Cryptocurrency wallet maker Ledger hacked, hundreds of thousands stolen

Ledger attributed the exploit to a phishing attack targeting a former employee

Cryptocurrency wallet maker Ledger falls victim to major hack, hundreds of thousands stolen

Image:
Cryptocurrency wallet maker Ledger falls victim to major hack, hundreds of thousands stolen

Ledger, a leading cryptocurrency wallet manufacturer based in Paris, has fallen victim to a high-profile hack.

The breach involved the compromise of Ledger's widely-used Connect Kit JavaScript library, resulting in the theft of hundreds of thousands of pounds in cryptocurrencies from users' wallets in the early hours of Thursday.

Ledger attributed the exploit to a phishing attack targeting a former employee, who inadvertently became the entry point for the hacker.

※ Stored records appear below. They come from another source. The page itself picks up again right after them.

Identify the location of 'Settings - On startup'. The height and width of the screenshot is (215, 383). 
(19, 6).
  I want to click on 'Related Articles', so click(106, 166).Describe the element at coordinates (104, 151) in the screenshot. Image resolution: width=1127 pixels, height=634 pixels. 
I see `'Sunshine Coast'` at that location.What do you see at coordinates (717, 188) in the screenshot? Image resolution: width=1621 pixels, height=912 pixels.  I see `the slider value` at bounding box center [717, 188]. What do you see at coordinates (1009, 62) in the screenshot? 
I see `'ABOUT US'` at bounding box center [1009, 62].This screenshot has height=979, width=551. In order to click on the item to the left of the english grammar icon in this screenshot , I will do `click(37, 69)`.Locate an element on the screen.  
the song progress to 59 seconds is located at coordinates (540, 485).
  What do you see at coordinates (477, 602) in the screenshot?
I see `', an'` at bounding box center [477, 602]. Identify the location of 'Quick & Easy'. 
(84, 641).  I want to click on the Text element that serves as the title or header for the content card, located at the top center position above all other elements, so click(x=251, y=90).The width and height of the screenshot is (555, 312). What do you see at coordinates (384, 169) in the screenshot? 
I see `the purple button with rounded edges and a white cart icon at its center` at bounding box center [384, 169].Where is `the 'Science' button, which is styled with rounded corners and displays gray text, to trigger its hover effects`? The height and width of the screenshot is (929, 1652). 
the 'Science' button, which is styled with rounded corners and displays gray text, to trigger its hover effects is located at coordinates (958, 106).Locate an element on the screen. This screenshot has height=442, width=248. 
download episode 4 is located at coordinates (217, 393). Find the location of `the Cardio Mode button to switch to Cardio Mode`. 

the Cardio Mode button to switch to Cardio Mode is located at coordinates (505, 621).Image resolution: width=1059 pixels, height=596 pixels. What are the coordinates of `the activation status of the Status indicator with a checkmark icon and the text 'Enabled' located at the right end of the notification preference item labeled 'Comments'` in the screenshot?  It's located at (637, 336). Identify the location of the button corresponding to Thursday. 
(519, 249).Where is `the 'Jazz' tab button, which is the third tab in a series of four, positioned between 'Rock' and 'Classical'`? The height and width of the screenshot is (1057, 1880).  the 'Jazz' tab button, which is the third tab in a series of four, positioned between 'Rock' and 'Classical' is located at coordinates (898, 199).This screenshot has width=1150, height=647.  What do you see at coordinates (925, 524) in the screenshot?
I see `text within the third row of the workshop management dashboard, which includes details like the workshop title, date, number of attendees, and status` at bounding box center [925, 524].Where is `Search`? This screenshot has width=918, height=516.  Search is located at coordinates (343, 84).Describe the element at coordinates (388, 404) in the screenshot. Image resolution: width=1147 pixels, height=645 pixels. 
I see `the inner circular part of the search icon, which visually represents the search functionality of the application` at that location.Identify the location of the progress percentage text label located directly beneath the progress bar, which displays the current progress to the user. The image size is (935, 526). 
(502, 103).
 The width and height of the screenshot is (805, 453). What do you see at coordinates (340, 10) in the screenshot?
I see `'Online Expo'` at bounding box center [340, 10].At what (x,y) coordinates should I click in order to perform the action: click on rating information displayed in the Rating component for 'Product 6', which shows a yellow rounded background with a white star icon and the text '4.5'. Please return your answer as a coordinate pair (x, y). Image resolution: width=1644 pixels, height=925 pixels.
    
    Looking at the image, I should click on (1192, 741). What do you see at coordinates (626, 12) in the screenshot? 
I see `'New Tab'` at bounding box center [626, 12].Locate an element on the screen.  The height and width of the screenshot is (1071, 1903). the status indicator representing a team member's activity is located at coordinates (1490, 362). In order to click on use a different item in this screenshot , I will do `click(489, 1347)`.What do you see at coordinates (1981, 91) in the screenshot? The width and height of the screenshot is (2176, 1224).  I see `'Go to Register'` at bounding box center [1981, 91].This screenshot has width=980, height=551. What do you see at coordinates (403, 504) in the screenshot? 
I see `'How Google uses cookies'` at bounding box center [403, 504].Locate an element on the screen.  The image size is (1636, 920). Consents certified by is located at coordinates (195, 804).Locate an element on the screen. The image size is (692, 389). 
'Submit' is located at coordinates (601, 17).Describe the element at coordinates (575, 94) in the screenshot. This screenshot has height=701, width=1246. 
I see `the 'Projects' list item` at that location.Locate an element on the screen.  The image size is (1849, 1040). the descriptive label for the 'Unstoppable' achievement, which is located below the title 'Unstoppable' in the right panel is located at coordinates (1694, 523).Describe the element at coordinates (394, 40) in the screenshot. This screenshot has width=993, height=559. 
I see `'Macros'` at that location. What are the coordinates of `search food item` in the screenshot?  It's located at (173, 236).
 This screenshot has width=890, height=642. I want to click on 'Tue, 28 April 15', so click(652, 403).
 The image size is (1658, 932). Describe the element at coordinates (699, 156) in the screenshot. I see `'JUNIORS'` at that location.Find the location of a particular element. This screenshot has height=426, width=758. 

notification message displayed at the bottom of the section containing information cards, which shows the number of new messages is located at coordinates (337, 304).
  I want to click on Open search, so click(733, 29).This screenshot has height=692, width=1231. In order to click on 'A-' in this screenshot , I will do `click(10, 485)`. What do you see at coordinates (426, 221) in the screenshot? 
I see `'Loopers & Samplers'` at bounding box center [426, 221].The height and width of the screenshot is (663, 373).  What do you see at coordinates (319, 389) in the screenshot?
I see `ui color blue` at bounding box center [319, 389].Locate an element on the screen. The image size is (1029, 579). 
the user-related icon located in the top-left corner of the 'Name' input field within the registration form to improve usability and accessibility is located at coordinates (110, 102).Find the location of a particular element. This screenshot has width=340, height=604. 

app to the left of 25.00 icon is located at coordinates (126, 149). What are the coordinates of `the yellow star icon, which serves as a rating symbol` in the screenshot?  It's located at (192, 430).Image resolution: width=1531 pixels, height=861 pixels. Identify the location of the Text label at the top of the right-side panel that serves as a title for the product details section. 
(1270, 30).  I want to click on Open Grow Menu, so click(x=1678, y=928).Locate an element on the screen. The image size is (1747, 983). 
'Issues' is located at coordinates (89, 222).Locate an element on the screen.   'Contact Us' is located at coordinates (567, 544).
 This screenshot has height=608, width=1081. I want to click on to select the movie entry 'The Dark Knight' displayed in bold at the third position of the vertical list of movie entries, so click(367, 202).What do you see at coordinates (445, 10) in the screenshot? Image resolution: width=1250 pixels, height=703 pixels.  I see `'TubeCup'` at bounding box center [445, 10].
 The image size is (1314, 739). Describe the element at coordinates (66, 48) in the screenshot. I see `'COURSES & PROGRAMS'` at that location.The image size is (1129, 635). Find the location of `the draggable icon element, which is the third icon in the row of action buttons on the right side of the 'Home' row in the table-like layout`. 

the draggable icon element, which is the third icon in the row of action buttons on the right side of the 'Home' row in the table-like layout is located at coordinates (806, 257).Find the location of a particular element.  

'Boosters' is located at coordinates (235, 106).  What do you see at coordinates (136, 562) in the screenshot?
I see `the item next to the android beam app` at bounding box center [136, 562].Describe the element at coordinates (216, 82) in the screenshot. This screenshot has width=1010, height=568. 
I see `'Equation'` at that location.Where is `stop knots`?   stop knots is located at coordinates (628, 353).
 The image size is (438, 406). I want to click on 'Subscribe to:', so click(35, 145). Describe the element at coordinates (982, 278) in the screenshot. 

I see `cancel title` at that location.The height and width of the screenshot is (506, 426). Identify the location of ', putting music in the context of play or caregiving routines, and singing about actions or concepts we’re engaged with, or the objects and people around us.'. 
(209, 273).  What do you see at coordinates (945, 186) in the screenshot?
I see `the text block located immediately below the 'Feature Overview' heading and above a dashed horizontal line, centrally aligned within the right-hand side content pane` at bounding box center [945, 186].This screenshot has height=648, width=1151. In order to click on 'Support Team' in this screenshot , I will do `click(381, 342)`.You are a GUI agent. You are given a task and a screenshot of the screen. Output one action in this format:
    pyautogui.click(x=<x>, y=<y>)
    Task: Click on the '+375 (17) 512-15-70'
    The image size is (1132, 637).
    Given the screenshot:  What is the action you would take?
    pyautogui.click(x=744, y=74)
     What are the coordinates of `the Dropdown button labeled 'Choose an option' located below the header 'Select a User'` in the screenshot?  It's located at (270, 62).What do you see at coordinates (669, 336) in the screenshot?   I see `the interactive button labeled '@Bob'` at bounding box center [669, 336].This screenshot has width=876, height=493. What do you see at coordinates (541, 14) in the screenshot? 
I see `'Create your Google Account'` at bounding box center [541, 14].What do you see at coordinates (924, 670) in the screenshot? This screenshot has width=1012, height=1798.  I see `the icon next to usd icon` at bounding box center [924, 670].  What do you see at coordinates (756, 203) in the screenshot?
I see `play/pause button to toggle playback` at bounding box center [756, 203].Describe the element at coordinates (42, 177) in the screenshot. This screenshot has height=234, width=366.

The attacker then uploaded a malicious file to the company's NPM registry account, redirecting user funds to their own wallet during transactions with decentralised applications (dApps) relying on the compromised software.

"The attacker published a malicious version of the Ledger Connect Kit (affecting versions 1.1.5, 1.1.6, and 1.1.7)," Pascal Gauthier, Ledger's CEO, said.

"The malicious code used a rogue WalletConnect project to reroute funds to a hacker wallet."

Although the compromised file was active for only five hours, during which two hours it was actively draining funds, the attacker managed to abscond with a substantial amount of crypto tokens.

The impact of the vulnerability extended beyond Ledger, affecting other protocols in the decentralised finance (DeFi) space. Impacted DeFi protocols include SushiSwap, Kyber, Revoke.cash and Zapper.

Kyber and Revoke.cash took immediate action, deactivating their respective front ends to prevent further exploitation.

Ledger later said that the malicious code had been deactivated, and that the authentic version, Ledger Connect Kit version 1.1.8, is now safe for use. It advised users to promptly update their applications.

As an added precaution, users were recommended to wait for 24 hours before attempting to use the software again.

"We are filing a complaint and working with law enforcement on the investigation to find the attacker," Ledger said, expressing its commitment to pursuing legal action.

Revoke.cash reported losses totalling approximately $850,000 as a result of the incident.

Rosco Kalis, a software engineer for Revoke.cash, pointed out vulnerabilities in Ledger's distribution method for Connect Kit, distributed through a content delivery network (CDN), preventing developers from pinning the library to specific versions.

Kalis stressed the importance of "pinning" versions to protect against supply chain attacks.

Crypto security startup Blockaid, which raised alarms about the breach, estimates that between 500 to 1,000 wallets fell victim to the attack.

"This is affecting anyone with a wallet that is connecting to a dApp that includes this piece of code," Raz Niv, co-founder and CTO of Blockaid, said.

Despite Ledger's prompt update to remove the compromised code, Niv urged crypto users to exercise caution when accessing dApps, as not all platforms may have incorporated the necessary upgrade.

This exploit follows Ledger's troubled history with security issues, including a major customer database leak in 2020 and controversies over the security of its hardware revealed through a software update last year.

As the DeFi landscape grapples with yet another setback, industry stakeholders are reminded of the constant need for vigilance and security enhancements in the rapidly evolving crypto space.